Both our homology models appeared to provide a high degree of confidence (per the reasonable sequence identity to the template structure, C-score, and TM values above). Because we sought to perform largescale drug screening, we decided to move forward with only the I-TASSER model for our drug discovery analysis. To prepare our target structure accordingly, we employed version 3.3.1 of the OEDocking package, which is available through OpenEye Scientific Software (https://www.eyesopen.com/oedocking)46. Using the MakeReceptor method within this package, we defined a gridbox to include the key pharmacophoric residues within the configuration of the I-TASSER homology model that resulted from the most energetically favorable docking of substrate and a known βGUS inhibitor to the target’s active site (please see further discussion of the constraining residues we identified in “Results and Discussion”). We removed the substrate molecule itself before screening to avoid steric penalties from artifactual binding patterns that could result in collisions between the ligand and substrate molecules. Then, from the command line, we harmonized the 399,423 compounds within the NCATS chemical libraries with our docking collection of ligands we extracted from PDB and the most active compounds from our previous βGUS assays. The compound library was pre-filtered by drug-likeness filters based on Lipinski’s rule of five to eliminate obviously unwanted moieties. We executed vHTS through the FRED method within OEDocking, harnessing a high-performance computing cluster on Biowulf, a NIH server capable of supercomputing47.

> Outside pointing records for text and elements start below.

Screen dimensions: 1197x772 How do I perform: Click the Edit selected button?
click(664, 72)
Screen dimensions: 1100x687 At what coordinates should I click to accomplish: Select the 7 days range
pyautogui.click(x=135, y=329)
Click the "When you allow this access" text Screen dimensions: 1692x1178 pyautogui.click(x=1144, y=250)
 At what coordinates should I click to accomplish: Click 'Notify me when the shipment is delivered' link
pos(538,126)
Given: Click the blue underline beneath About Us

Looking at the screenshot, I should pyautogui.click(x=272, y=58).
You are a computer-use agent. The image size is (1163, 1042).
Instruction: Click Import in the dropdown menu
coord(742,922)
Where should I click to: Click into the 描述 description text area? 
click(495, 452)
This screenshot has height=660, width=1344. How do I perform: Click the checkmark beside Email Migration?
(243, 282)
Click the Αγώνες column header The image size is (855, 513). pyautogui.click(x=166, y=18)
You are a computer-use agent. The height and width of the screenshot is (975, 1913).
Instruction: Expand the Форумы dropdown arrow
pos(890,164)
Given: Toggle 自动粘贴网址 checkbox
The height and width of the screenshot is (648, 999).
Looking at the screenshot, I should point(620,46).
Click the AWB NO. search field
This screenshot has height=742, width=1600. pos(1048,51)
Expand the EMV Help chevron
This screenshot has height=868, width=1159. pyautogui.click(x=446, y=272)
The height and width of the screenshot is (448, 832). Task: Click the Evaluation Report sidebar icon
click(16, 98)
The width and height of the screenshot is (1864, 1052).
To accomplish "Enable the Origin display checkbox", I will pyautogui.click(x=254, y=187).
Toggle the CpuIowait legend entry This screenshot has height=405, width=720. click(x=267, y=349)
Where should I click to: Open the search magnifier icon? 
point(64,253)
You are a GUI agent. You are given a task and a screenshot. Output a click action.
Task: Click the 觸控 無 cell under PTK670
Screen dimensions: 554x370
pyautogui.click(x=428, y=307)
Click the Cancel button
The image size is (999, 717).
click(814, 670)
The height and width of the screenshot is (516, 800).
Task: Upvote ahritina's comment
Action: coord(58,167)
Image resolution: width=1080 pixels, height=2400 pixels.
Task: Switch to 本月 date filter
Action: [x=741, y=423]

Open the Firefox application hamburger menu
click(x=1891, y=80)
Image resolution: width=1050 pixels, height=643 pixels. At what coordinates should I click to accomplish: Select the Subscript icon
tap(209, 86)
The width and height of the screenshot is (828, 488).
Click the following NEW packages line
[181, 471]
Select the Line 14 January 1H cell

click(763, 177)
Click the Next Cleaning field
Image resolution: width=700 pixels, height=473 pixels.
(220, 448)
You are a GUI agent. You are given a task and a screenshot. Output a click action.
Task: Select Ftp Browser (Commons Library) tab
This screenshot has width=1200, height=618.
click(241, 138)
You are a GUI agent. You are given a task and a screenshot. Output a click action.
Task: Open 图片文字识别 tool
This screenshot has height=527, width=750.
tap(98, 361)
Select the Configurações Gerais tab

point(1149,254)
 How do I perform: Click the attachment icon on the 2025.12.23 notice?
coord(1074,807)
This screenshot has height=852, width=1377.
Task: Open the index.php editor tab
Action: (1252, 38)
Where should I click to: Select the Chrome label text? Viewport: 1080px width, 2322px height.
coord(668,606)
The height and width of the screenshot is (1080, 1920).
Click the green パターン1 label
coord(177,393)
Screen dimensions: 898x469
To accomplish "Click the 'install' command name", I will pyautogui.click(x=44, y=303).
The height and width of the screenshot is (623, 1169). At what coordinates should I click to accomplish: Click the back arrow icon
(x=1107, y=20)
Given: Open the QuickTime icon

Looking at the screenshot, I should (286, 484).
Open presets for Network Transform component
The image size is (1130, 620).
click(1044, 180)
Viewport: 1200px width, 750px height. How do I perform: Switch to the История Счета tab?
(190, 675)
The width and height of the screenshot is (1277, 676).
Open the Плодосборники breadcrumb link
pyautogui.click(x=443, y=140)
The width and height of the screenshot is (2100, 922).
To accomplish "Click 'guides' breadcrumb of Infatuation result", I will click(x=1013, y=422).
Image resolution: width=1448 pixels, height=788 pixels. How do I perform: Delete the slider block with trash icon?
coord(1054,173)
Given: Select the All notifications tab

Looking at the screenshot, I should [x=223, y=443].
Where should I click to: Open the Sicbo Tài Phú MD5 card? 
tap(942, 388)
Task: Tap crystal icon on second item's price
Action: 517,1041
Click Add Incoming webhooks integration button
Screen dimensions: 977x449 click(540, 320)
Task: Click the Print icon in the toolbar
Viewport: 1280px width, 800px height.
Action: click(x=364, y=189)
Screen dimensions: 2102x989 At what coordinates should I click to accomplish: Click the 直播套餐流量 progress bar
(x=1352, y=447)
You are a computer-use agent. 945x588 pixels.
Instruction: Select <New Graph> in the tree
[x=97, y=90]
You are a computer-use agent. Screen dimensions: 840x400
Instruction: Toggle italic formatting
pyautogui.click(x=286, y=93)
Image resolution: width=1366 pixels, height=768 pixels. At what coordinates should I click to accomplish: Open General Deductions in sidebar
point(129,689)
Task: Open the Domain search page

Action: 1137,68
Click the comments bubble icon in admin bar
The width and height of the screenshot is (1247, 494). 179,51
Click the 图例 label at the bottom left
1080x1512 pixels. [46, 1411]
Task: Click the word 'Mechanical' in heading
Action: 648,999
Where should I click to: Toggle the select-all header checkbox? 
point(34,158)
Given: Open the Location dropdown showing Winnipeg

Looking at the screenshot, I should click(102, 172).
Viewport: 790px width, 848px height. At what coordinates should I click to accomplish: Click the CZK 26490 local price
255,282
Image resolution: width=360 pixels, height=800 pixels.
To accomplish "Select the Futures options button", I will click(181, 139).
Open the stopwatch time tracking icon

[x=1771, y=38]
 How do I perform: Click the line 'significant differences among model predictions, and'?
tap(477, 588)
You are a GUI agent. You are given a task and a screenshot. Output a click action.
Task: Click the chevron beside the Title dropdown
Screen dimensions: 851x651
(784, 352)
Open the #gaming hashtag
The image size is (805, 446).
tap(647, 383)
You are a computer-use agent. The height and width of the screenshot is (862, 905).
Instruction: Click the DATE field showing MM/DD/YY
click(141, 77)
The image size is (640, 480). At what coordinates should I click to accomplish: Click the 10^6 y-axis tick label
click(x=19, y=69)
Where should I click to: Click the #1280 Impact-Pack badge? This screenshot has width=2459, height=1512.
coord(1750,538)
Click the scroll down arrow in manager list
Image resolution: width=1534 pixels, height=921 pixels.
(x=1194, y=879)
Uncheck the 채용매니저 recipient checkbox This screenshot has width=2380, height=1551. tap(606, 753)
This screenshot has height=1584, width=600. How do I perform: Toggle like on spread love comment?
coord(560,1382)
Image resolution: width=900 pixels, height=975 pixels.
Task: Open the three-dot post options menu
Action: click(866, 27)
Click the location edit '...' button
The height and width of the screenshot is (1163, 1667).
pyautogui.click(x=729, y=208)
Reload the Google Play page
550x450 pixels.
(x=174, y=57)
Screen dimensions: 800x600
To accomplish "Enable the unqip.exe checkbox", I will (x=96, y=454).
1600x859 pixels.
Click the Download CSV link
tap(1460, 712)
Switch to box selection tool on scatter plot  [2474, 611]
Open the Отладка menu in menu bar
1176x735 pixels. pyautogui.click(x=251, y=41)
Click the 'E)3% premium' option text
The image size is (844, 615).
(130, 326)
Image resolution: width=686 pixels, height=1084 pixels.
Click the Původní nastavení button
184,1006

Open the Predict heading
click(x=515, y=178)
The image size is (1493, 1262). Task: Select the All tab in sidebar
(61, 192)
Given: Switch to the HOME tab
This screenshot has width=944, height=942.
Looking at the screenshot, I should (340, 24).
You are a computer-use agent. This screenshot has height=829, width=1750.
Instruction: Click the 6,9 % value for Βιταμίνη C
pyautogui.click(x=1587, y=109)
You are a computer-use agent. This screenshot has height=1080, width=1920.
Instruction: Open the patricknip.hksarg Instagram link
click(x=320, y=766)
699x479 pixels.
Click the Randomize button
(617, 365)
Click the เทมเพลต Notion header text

To facilitate “quality control” and consensus prioritization of our resultant vHTS hits, we first rank-ordered hits by their predicted binding energies. We then removed all compounds resembling broad-spectrum antibiotics, such as cephalosporins, fluoroquinolones, and tetracyclines, given our interest in discovering precision βGUS inhibitors and the relevance of this goal to the immunological manifestations of neoplasia, as we describe in the “Introduction” section of this manuscript. Additionally, we removed lower-ranking compounds with bulky moieties, given our concerns about potential steric hinderance at the inhibitor binding site upon re-docking to our holo target model. We also parsed compounds with problematic chemistry, such as hits with several cyclopropane functionalities (given their associated angle strain and instability) and hits with trifluorinated aromatic moieties (given the strong electron-withdrawing effects of these groups and their potential impacts on efficacy). We eliminated other hits with functionalities that are strongly associated with cytotoxicity on an ad hoc basis, per the expertise of our study team. More details about the relevance of our cherry-picking approach are available in the “Results and Discussion” section of this manuscript.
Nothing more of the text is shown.